• **Supplied passage**
-- START --

The Tall Man is a half-hour American western television series about Sheriff Pat Garrett and gunfighter Billy the Kid that aired on NBC from September 10, 1960, to September 1, 1962, filmed by Revue Productions.

Created and produced by Samuel Peeples, the series is set in New Mexico in the late 1870s and also depicts other figures of the period, such as John Tunstall and Lew Wallace.

Sponsors included Beech-Nut Life Savers.

Synopsis

The Tall Man stars 6'3" Barry Sullivan as Sheriff Pat Garrett, and Clu Gulager as Billy the Kid.

In the premiere episode, "Garrett and the Kid" (September 10, 1960), Garrett arrives in Lincoln, depicted in the series as a gold-mining boomtown, as the new deputy sheriff, only to learn that a crooked saloon owner, Paul Mason (Robert Middleton), dominates the community, including the marshal, Dave Leggert (Denver Pyle). When he sees his power threatened, Mason tries to hire Billy to kill Garrett, unaware that the two were then on friendly terms. Vaughn Taylor is cast in this episode as Judge Riley, and King Donovan appears as a Mason henchman.

-- END --

• **Problems**
**1)** Reproduce the passage on The Tall Man word for word, starting at "In the premiere" and ending at "a Mason henchman.".
**2)** Extend the passage on The Tall Man television series with the text that would naturally follow its last sentence.

• **Source data**
-- START --

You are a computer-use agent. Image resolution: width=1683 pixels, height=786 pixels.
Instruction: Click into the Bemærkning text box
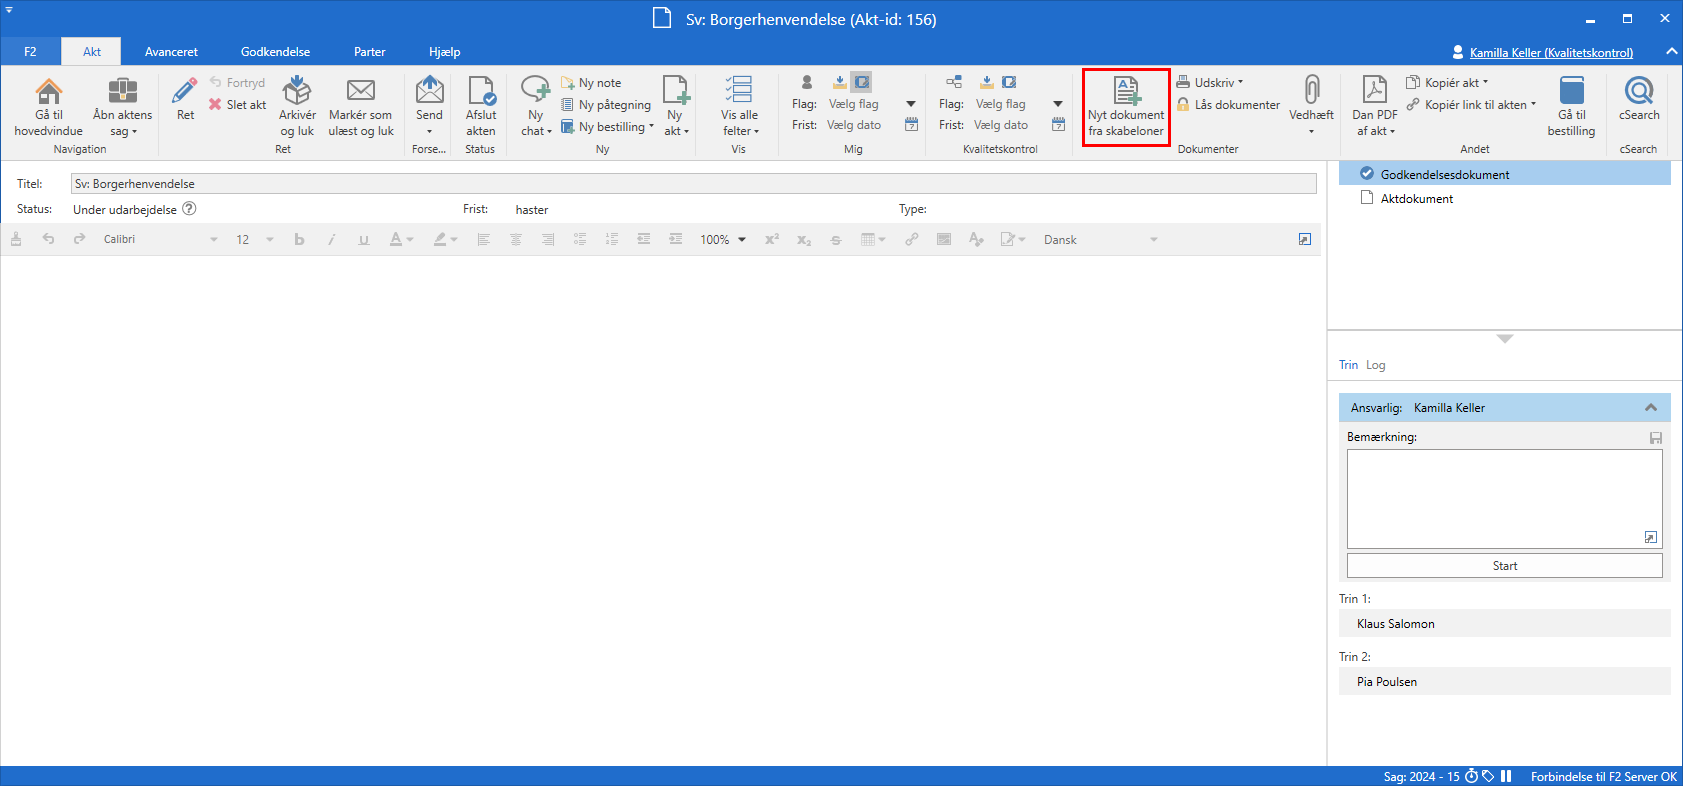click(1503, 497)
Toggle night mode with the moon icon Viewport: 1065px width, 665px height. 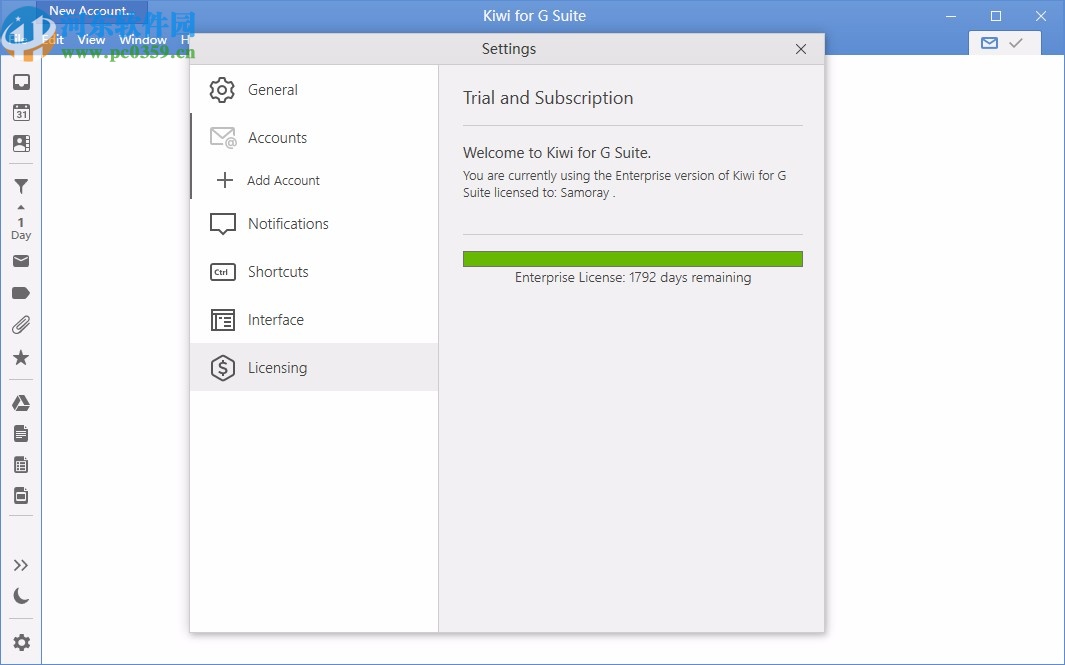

-- END --

• **Answers provided**
**1)**
In the premiere episode, "Garrett and the Kid" (September 10, 1960), Garrett arrives in Lincoln, depicted in the series as a gold-mining boomtown, as the new deputy sheriff, only to learn that a crooked saloon owner, Paul Mason (Robert Middleton), dominates the community, including the marshal, Dave Leggert (Denver Pyle). When he sees his power threatened, Mason tries to hire Billy to kill Garrett, unaware that the two were then on friendly terms. Vaughn Taylor is cast in this episode as Judge Riley, and King Donovan appears as a Mason henchman.

**2)**
Marianna Hill was cast in several episodes as one of Billy's girlfriends, Rita. In one episode, Robert Lansing played the frontier dentist, gambler, and gunfighter John H. "Doc" Holliday in the episode "Rovin' Gambler."

Cast

 Barry Sullivan as Sheriff Pat Garrett
 Clu Gulager as Billy the Kid.

Andy Clyde was cast in five episodes as Pa McBeam; Judy Nugent plays McBean's daughter, June. Different actress were cast as the other daughter, May. Olive Sturgess played the part of May in "McBean Rides Again" (Nº 13), "The Reluctant Bridegroom" (Nº 23), and "Millionaire McBean" (Nº 31). Andy Clyde also appeared at the time in the role of the neighboring farmer George MacMichael on ABC's The Real McCoys, starring Walter Brennan.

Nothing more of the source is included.